Desde allí podía ver el cielo oscurecerse, y hasta un plano general de la luna alzándose en el horizonte. Estuvo contemplándola mientras bebía lentos sorbos de refresco. La atracción que experimentaba desde niña por los cuerpos celestes le había hecho desear al principio ser astrónoma, pero luego había descubierto que las simples matemáticas eran infinitamente más maravillosas. Las matemáticas eran algo cercano que ella podía manipular, la luna no. Con la luna solo podía embelesarse.

—Los antiguos decían que era una diosa. Los científicos dicen cosas menos bonitas sobre ella.

Al tiempo que oía la voz, pensó, sorprendida, que por segunda vez aquella tarde alguien a quien no conocía se dirigía a ella. Mientras se volvía para ver a su interlocutor, su cerebro emitía a toda velocidad un informe sobre la posibilidad más probable (¿y más
deseable
?). Pero se equivocaba: no era «Cuatro-Centésimas-Menos-Valente Sharpe» (¿cómo había podido imaginarlo?) sino otro joven, un chico alto y atractivo, de pelo castaño oscuro y ojos claros. Vestía camiseta y bermudas color caqui.

—Me refiero a la luna: estabas mirándola de una manera muy curiosa. —Llevaba una mochila que dejó en el césped mientras le tendía la mano—. Javier Maldonado. Ella es la luna. Y tú debes de ser Elisa Robledo. Vi tu foto en la revista de la facultad y ahora te encuentro aquí. Qué suerte. ¿Te importa que me siente?

A Elisa sí le importaba, más que nada porque el chico se había sentado ya, invadiendo su espacio personal y obligándola a echarse a un lado para que sus pies calzados con gruesas chanclas no la rozaran. Sin embargo, al mismo tiempo respondió que no. Estaba intrigada. Veía al joven sacar unos papeles de la mochila. Aquella forma de ligar le resultaba novedosa.

—Me he colado por la puerta de atrás —le confesó Maldonado con aires de secreto compartido—. En realidad, no soy de ciencias. Estudio periodismo en Alighieri, y nos han mandado elaborar un reportaje como trabajo especial de fin de curso. A mí, en concreto, me toca entrevistar a estudiantes de últimos cursos de física: ya sabes, hacerles preguntitas sobre su vida, sus estudios, qué hacen en su tiempo libre, cómo practican el sexo... —Quizá percibió la tranquila seriedad con que Elisa lo miraba, porque se detuvo de improviso—. Bueno, soy un gilipollas. El cuestionario es serio, de verdad. —Le mostró los papeles—. Os he elegido a vosotros porque sois famosos.

—¿A nosotros?

—Los estudiantes del cursillo de Blanes. Joder, dicen que sois el no va más de la física... ¿Te importaría responder a las preguntas de este aspirante a periodista?

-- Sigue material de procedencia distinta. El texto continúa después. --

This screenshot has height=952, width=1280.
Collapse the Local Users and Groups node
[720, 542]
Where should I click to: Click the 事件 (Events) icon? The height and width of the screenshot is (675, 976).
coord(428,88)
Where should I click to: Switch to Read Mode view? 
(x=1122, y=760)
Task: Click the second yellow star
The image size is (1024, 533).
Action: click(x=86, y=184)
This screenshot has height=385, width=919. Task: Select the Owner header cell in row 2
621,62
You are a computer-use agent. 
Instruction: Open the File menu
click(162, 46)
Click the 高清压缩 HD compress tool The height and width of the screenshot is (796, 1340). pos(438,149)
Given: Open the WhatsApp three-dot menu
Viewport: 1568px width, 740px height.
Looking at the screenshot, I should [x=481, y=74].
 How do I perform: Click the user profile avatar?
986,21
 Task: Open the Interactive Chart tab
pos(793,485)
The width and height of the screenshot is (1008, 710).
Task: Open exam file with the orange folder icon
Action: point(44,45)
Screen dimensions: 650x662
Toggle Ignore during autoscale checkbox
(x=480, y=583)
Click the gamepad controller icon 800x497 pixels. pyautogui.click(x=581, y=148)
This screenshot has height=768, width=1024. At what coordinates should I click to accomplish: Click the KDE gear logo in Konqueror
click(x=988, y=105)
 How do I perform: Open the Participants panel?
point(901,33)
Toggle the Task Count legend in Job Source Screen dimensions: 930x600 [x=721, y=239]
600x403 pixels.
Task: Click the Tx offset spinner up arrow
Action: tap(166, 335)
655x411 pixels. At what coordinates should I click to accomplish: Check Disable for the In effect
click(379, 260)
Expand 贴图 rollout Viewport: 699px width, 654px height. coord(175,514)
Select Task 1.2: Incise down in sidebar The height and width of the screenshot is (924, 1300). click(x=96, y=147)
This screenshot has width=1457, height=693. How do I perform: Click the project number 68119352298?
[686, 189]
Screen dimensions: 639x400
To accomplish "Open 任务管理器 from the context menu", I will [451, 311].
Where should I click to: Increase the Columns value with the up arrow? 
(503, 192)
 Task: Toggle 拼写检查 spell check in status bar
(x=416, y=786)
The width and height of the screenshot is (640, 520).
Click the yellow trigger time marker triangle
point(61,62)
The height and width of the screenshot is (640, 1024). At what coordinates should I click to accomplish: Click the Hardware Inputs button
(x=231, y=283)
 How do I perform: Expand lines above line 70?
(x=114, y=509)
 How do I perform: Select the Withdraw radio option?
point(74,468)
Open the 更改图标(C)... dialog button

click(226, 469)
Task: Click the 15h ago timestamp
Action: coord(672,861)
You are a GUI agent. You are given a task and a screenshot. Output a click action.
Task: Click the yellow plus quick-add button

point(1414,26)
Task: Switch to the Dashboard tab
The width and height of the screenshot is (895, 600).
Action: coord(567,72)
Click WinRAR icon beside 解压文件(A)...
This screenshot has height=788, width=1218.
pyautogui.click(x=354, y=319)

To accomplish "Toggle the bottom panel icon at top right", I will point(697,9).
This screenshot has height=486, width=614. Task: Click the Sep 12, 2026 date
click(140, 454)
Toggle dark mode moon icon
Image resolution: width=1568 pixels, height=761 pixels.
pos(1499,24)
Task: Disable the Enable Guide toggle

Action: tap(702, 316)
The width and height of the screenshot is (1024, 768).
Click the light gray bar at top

—En realidad, pensaba irme ya.

De repente Maldonado adoptó una cómica postura de rodillas.

—Te lo suplico... Hasta ahora no he logrado que nadie acepte... Debo hacer este trabajo o no me querrán ni como redactor en las revistas del corazón... Peor aún: me obligarán a ir al Congreso de los Diputados a entrevistar a un político. Ten compasión. Juro que no te quitaré mucho tiempo... Sonriendo, Elisa miró el reloj y se levantó.

—Lo siento, pero el último autocar para Madrid sale dentro de diez minutos y no puedo perderlo.

Maldonado se levantó también. En su rostro, no carente de encanto según Elisa, flotaba una expresión maliciosa que la divirtió.
Seguro que se cree muy guapo.

—Oye, mira, hagamos un trato: tú respondes algunas preguntas y yo te llevo en coche hasta tu casa. Hasta tu misma casa, palabra de honor.

—Gracias, pero...

—No te apetece, claro. Te comprendo. A fin de cuentas, acabamos de conocernos. Pues a ver qué te parece esto. Hoy te hago unas cuantas preguntas, y solo si tú quieres continuamos otro día, ¿vale? No te quitaré más de cinco minutos. Llegarás a tiempo para tomar ese autocar.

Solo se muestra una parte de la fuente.